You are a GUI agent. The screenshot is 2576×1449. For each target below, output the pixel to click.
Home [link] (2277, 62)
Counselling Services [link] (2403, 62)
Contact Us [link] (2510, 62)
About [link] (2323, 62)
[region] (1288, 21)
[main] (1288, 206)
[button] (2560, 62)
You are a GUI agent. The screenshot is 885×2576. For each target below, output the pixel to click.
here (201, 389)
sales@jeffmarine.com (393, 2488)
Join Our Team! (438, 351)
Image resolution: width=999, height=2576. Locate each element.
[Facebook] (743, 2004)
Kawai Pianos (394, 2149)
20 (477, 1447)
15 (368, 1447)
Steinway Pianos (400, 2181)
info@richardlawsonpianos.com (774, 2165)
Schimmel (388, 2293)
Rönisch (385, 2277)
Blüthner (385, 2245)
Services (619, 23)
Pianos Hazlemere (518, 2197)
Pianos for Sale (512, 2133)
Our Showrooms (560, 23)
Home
-- -- --
● **Activity**
Repeat the material above in full, quoting it exactly.

● **Answer for this exercise**
You are a GUI agent. The screenshot is 2576×1449. For each target below, output the pixel to click.
Home [link] (2277, 62)
Counselling Services [link] (2403, 62)
Contact Us [link] (2510, 62)
About [link] (2323, 62)
[region] (1288, 21)
[main] (1288, 206)
[button] (2560, 62)
You are a GUI agent. The screenshot is 885×2576. For each target below, output the pixel to click.
here (201, 389)
sales@jeffmarine.com (393, 2488)
Join Our Team! (438, 351)
Image resolution: width=999, height=2576. Locate each element.
[Facebook] (743, 2004)
Kawai Pianos (394, 2149)
20 (477, 1447)
15 (368, 1447)
Steinway Pianos (400, 2181)
info@richardlawsonpianos.com (774, 2165)
Schimmel (388, 2293)
Rönisch (385, 2277)
Blüthner (385, 2245)
Services (619, 23)
Pianos Hazlemere (518, 2197)
Pianos for Sale (512, 2133)
Our Showrooms (560, 23)
Home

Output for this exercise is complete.